* begin SOURCE PASSAGE *

Ricardo Arap Bethke Galdames (born 12 March 1980) is a Mexican actor.

Early life
Bethke was born on 12 March 1980 in Nairobi, Kenya, as Ricardo Arap Bethke Galdames. In the African language "Arap Bethke" means "Bethke's son." His father, Claus Bethke is German and his mother, Patricia Galdames is Chilean. He lived in Nairobi until he was 5 years old. His father worked at the United Nations, so this caused them to move from one country to another. At a very young age, he arrived in Mexico where he lived all his childhood and adolescence. He attended high school at Peterson College. and later studied at the Universidad Iberoamericana, where he graduated with a degree in communication. He has two brothers and a sister, who was born in Washington, United States, and a brother who was born in Ecuador named Beto Bethke. Bethke speaks four languages: Spanish, English, Italian and French. Due to his upbringing, Bethke has called himself a "Mexikenian", due to his Kenyan birth and Mexican nationality.

* end SOURCE PASSAGE *
* begin ENTRIES SUPPLIED *

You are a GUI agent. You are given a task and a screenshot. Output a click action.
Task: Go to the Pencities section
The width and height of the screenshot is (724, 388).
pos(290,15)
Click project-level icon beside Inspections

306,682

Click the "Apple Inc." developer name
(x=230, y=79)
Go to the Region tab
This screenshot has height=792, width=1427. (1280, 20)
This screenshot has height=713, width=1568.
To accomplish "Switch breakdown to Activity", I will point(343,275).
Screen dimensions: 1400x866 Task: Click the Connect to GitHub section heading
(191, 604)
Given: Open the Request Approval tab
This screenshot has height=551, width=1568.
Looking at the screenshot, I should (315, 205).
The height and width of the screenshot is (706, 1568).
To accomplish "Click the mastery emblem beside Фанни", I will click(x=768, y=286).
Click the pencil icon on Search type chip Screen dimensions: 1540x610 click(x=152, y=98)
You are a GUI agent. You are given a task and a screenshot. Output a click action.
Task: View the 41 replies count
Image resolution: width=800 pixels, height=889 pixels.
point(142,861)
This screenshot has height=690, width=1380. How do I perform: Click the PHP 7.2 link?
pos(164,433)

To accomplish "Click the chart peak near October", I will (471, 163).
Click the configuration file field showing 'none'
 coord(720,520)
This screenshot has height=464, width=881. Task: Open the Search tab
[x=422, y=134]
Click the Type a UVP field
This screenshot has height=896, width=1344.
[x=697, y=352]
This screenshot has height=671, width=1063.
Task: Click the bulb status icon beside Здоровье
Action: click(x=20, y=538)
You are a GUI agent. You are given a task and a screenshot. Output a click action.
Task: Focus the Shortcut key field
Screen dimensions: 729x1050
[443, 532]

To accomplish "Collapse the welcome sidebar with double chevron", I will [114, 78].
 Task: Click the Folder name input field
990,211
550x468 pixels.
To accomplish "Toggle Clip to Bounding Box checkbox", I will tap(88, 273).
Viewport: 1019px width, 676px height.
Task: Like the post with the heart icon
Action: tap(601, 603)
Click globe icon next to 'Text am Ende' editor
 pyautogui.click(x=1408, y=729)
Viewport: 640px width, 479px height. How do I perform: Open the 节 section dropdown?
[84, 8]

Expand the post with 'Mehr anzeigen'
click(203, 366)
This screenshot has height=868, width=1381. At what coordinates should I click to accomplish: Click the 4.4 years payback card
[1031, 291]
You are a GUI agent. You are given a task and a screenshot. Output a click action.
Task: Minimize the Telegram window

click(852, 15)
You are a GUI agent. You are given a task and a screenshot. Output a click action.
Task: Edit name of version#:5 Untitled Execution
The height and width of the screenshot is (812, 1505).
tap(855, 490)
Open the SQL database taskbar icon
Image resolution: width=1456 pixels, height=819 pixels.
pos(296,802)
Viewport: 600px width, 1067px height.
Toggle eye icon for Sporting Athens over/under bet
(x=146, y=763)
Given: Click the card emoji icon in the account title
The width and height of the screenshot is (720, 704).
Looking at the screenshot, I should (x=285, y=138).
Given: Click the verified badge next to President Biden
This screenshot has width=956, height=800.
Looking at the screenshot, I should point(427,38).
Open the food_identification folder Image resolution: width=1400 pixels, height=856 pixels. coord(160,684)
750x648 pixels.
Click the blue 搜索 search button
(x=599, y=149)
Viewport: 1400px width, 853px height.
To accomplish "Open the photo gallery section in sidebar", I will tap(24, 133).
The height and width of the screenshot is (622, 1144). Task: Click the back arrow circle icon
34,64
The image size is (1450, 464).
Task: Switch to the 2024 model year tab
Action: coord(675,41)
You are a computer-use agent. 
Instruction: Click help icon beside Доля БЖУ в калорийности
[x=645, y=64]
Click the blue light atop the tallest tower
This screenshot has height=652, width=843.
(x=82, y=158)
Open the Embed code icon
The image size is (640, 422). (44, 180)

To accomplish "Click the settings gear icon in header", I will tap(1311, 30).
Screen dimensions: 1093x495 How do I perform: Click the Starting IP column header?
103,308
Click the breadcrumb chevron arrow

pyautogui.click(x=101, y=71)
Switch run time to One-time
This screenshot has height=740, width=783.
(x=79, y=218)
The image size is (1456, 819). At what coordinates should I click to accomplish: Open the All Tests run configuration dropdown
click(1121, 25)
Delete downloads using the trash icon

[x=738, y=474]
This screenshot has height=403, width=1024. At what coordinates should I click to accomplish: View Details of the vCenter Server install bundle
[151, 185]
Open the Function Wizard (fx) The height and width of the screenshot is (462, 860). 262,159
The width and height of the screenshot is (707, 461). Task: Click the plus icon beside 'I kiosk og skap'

* end ENTRIES SUPPLIED *

__STATED TASK 1__.
In the biography of Ricardo Arap Bethke, what degree did he earn at the Universidad Iberoamericana?
__STATED TASK 2__.
Continue the biography of Ricardo Arap Bethke from its last sentence.
The lines above come from a separate source and are unrelated to the biography.

__EXERCISE OUTPUT 1__.
A degree in communication.

__EXERCISE OUTPUT 2__.
Career
Bethke played the role of "Chacho" in the telenovela Clase 406. In 2007 he appeared in the Ugly Betty episode "A Tree Grows in Guadalajara as Antonio Barreiro, a cafe waiter.

Bethke also starred in "Tierra de pasiones", and in Madre Luna as Demetrio Aguirre. He is also one of the main characters in Doña Bárbara (Telemundo series), playing the role of "Antonio Sandoval"."

Bethke has also guest-starred on the 1st season of RBD: La Familia as "Alvaro"; Dulce Maria's new hot conquest, on episode 3 "El Que Quiera Azul Celeste... Que Se Acueste!". His cast members were Alfonso Herrera, Anahí, Dulce Maria, Christopher Uckermann, Maite Perroni, & Christian Chávez, the stars of the show and the members of the Latin pop band RBD from Mexico city.

Arap currently lives in Los Angeles, California. and is engaged to actress Ivana De Maria, with whom he has been dating since 2017.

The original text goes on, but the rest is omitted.